If the “alternative” acts of yesterday are No. 1 now, what is alternative today?
It’s not, I feel taking market away from one to give to another. There are more and more artists for whom the world is the market, and it’s not just Monterrey, Houston, Miami, Buenos Aires. I think that’s a testament to ‘this is a great song and this is a great artist,’ and its easier for them to make noise now that we don’t need just a small room of people to decide who gets to be a big star. This is a business, so there will always be some manipulation, but more and more and more people get to decide.
Can you give me an example of more and more people getting to decide?
Last year we had Tomasa del Real [at LAMC] who was just bubbling under, and she’s an amazing woman and we just did an ad campaign with Adidas and she played Coachella. This is happening by the fact that people want them.
There are so many artists you’ve showcased through the years. Who are you particularly proud of?

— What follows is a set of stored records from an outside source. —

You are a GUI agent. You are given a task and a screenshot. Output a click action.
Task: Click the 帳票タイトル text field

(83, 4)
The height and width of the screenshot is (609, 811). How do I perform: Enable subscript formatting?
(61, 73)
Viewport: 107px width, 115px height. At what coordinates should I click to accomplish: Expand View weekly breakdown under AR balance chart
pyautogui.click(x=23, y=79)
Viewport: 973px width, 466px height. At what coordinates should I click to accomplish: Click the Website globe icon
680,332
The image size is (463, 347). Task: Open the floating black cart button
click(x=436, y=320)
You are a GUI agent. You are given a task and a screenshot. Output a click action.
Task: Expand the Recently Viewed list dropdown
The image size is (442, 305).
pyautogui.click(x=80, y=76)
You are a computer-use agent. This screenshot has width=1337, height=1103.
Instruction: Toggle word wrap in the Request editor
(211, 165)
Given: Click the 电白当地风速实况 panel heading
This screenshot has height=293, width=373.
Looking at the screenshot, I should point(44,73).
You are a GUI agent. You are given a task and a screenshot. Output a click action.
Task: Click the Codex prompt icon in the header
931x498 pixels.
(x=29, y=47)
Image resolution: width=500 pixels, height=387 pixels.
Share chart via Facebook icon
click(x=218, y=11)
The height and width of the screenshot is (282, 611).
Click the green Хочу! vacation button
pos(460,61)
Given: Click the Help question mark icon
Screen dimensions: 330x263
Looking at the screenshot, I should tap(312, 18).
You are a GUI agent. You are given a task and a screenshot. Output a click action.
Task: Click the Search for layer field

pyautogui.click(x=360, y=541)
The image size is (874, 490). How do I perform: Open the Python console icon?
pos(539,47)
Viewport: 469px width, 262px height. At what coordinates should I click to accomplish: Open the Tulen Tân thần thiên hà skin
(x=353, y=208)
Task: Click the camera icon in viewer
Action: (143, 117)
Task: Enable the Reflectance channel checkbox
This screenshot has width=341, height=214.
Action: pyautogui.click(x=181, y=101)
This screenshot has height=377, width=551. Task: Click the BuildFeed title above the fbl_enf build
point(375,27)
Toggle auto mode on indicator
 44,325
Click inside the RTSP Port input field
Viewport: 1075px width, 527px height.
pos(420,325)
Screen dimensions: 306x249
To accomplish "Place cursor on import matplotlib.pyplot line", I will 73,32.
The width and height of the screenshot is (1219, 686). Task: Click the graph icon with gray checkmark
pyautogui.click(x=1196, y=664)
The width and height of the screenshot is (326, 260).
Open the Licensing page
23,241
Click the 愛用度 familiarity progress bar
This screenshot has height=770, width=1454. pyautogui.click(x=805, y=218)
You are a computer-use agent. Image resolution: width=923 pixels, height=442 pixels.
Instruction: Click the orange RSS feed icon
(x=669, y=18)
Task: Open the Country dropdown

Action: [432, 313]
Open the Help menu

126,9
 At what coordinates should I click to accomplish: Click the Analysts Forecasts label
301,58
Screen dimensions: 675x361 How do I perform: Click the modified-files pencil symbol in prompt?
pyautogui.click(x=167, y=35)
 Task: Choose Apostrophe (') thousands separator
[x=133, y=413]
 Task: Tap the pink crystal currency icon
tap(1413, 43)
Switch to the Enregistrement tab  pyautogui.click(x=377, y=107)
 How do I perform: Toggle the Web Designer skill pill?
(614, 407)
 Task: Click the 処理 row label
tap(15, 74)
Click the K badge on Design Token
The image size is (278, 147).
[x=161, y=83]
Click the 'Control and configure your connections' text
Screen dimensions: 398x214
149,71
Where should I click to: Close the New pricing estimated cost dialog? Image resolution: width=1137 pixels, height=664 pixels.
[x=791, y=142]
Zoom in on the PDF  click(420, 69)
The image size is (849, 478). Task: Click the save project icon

Calle 13, Manu Chao, Natalia LaFourcade when no one really knew her, or Julieta Venegas at the beginning. Even Zoe. Pitbull. I thought he was such an entertaining guy and I said, heck let’s put him on a panel. And when we [did that] I think everybody thought, he’s going to be a star. Mon Laferte, Ana Tijoux, Carla Morrison who’s been one of our discovery winners. It’s interesting to see when you look at all the artists, the amount of acts that came out of LMAC — Bomba Estereo and Chocquibtown I signed out of LAMC.
Both were signed for a while to your label, Nacional Records, which now falls under your music company, Industria Works. How important is LAMC to Industria Works?
Number one, if a company is truly dedicated to the arts, it’s great to support it, and LAMC is a great incubator for people to talk and artists to talk. You can’t just have SXSW or Billboard [Latin Music Week]. You have to have many places. We’re not all doing the same thing. It also speaks very much of how diverse Latino culture is.
What is the big topic of conversation today?
Twenty years ago, it was “how do we get heard?” “How do we get past 100 people in New York City?” And now it’s, “okay, how do I get played in France, or a big festival in California? How do I get Spotify or Apple to pay more attention to me?” The goals for a bigger selection of artists have gotten bigger. There are many independent artists who live independently and have shown that Si se puede. Bad Bunny, Ozuna, they’re hustlers in that world and they’ve brought that bravado to the business.
One big hump to overcome?
The fact that urban music continues to grow in volume so much is amazing and wonderful, but I also feel there should be other genres coming up: really good rock bands and really good reggae bands, for example. The next step should be more and more space for other genres. People say urban music is the new pop; I think urban music has helped redefine what pop is. Okay, now it’s redefined, so let’s truly redefine it. I mean, why doesn’t Kevin Johansen have a big hit here?